Nah. It'll be much the same as it is now. 45% of the country or whatever will be like "good. I wouldn't talk to those Deep State commies either something something Hunter Biden and Hillary and Soros". The rest of the country will continue to see it for what it is and know Trumps is and was a criminal but the needle won't move I don't think.

I'm sitting here laughing about it because this is the first instance I can actually recall of Donald Trump actually keeping his big stupid mouth shut for a change.

i disagree because i think there's people who will take pleading the 5th as an admission

it's not going to like drop his support to 30% but every little bit helps - even if it doesn't change a vote it may change enthusiasm

Leon Trotsky 2012
Aug 27, 2009

YOU CAN TRUST ME!*


*Israeli Government-affiliated poster

Jarmak posted:

That's a rather esoteric argument about potential future power, which I find less convincing than the directly observable reality that is they literally have lost power in every election since 2016.

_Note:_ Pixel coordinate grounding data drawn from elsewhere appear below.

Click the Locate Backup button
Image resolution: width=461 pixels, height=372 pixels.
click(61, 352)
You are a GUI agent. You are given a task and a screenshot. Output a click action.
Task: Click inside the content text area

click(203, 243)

The distribution of the EC and Senate is already a thing, though. It's why winning the EC, but losing the popular vote had only happened once in history, but it happened to two Republicans in 4 elections.

And the Senate is already heavily over-represented by Republican-leaning states.

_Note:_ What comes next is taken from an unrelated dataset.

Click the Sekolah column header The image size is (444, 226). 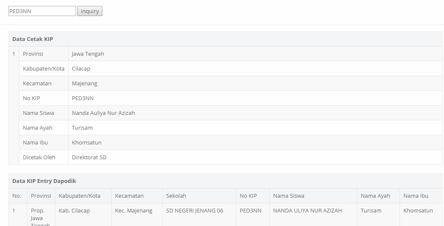pyautogui.click(x=176, y=196)
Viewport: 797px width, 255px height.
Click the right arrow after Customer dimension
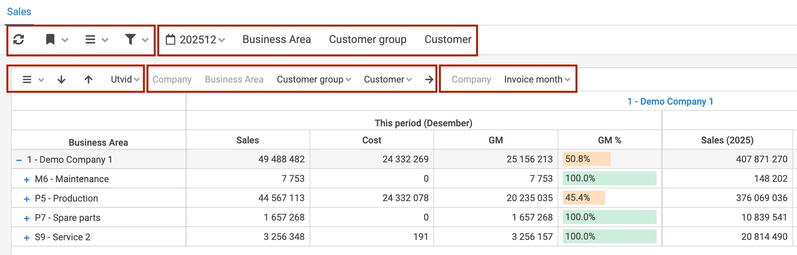pyautogui.click(x=429, y=79)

It's going to continue to get worse, but it already exists.

Jethro
Jun 1, 2000

I was raised on the dairy, Bitch!

Jarmak posted:

That's a rather esoteric argument about potential future power, which I find less convincing than the directly observable reality that is they literally have lost power in every election since 2016.
Which came after the Democrats lost power in every election between 2010 and 2016. So either we're witnessing the end of a 40 year old trend of increasing right wing power, or we're in the existing cycle of the president's party losing power after his first election overlaid on the afore-mentioned increase in right wing power. I'd prefer the former, but I suspect the latter.

Jarmak
Jan 24, 2005

Leon Trotsky 2012 posted:

The distribution of the EC and Senate is already a thing, though. It's why winning the EC, but losing the popular vote had only happened once in history, but it happened to two Republicans in 4 elections.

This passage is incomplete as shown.